La admiración del *Papa Francisco* por su compatriota es evidente. En una misiva de 2013, el pontífice destacó que el *Cura Brochero* “tiene la actualidad del Evangelio, es un pionero en salir a las periferias geográficas y existenciales para llevar a todos el amor, la misericordia de Dios”. Francisco lo describió como un “sacerdote callejero de la fe”, que no se “quedó en el despacho parroquial”, sino que “se desgastó sobre la mula y acabó enfermando de lepra, a fuerza de salir a buscar a la gente”. Durante la homilía de su canonización en 2016, el Papa también elogió el “corazón generoso y fiel” del santo, forjado en la oración y la lucha.
**El Camino a los Altares: Milagros de Sanación**
El recorrido de José Gabriel del Rosario Brochero hacia la santidad fue un proceso que conmovió a la *Iglesia Católica Argentina*. Fue declarado venerable en febrero de 2004 por San Juan Pablo II. El 20 de diciembre de 2012, Benedicto XVI firmó el decreto de beatificación, validando el primer milagro atribuido a su intercesión: la recuperación total y médicamente inexplicable de un niño que había sufrido un daño neurológico masivo tras un grave accidente vial, dejándolo en estado vegetativo. Su beatificación se celebró multitudinariamente el 14 de septiembre de 2013 en su querida *Villa Cura Brochero*, en Córdoba, bajo la presidencia del Cardenal Angelo Amato, entonces prefecto de la Congregación para las Causas de los Santos.
El segundo milagro, que allanó el camino a su canonización, fue aprobado por el *Papa Francisco* en enero de 2016. Se trató de la curación y recuperación de Camila Brusotti, una niña de San Juan, Argentina, quien había quedado al borde de la muerte tras ser víctima de una brutal agresión. Similar al caso anterior, el daño corporal era de tal magnitud que una recuperación era considerada imposible desde el punto de vista médico o científico. La fe y la intercesión del futuro santo hicieron posible su restablecimiento completo.

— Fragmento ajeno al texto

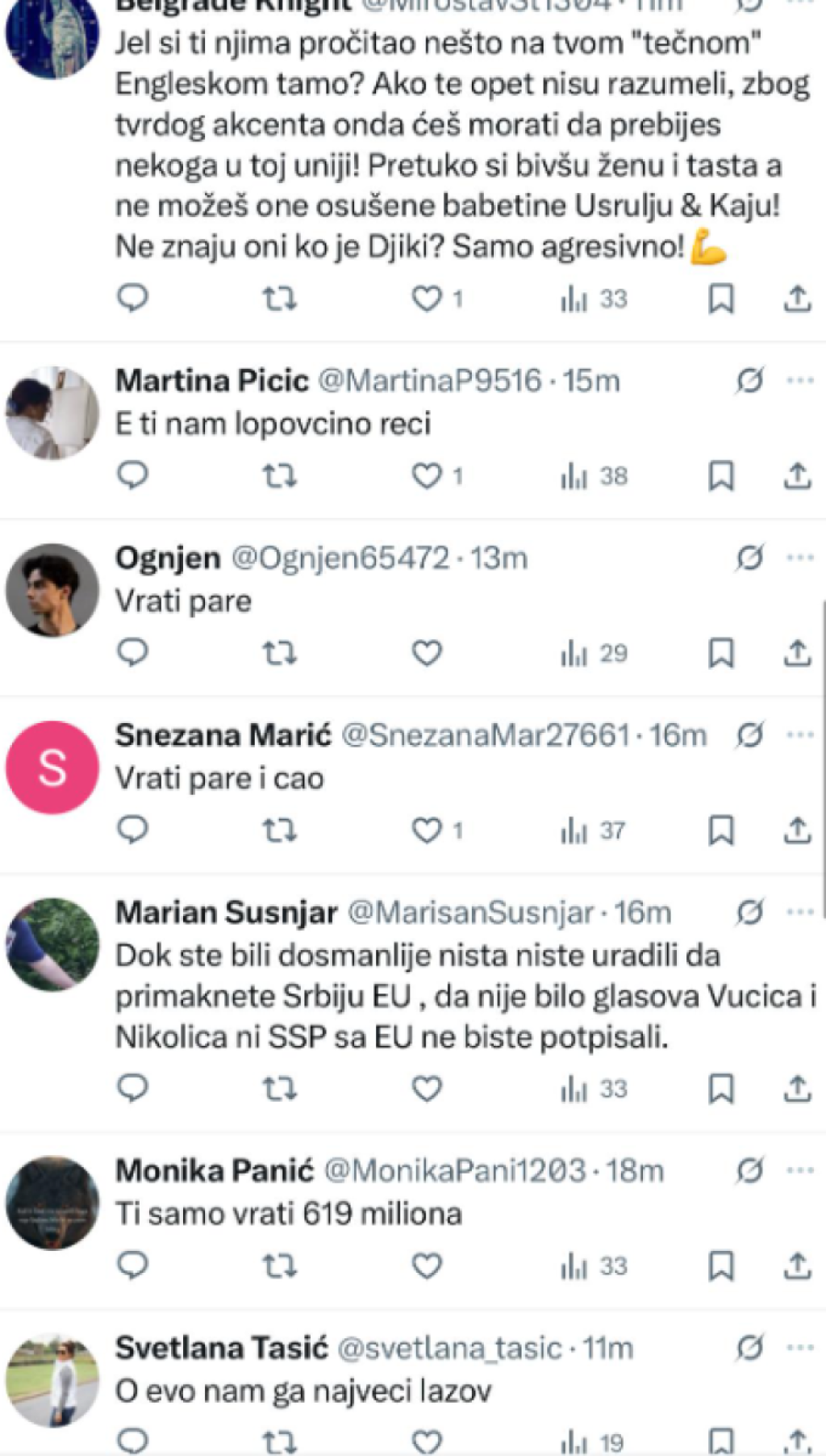Open Grok icon on Snezana Marić's tweet
This screenshot has height=1456, width=826.
coord(749,735)
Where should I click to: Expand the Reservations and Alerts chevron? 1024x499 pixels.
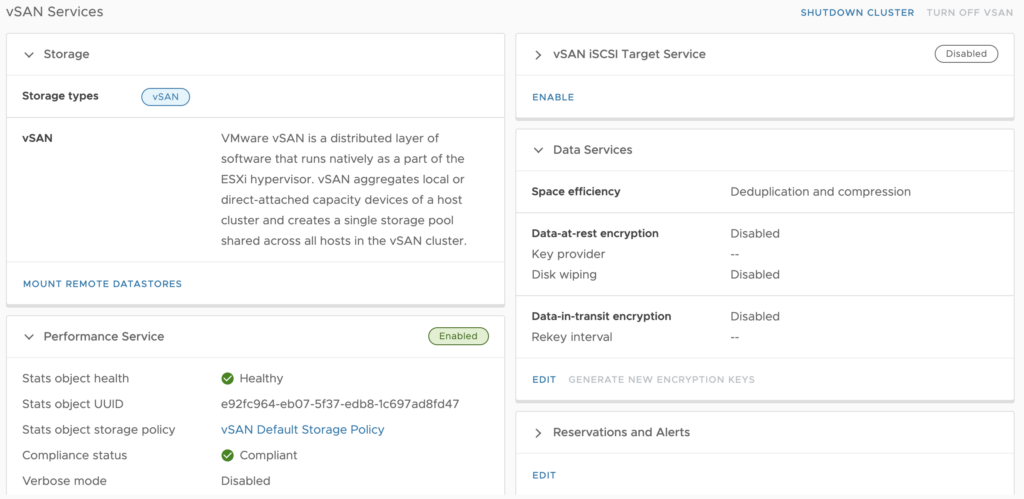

La vida y obra de *San José Gabriel del Rosario Brochero* continúan siendo una fuente de inspiración, no solo para la comunidad eclesiástica, sino para todos aquellos que buscan un modelo de servicio desinteresado, de cercanía humana y de fe inquebrantable ante las adversidades. Su espíritu “gaucho” y su corazón de pastor siguen orientando el camino en las periferias de la existencia.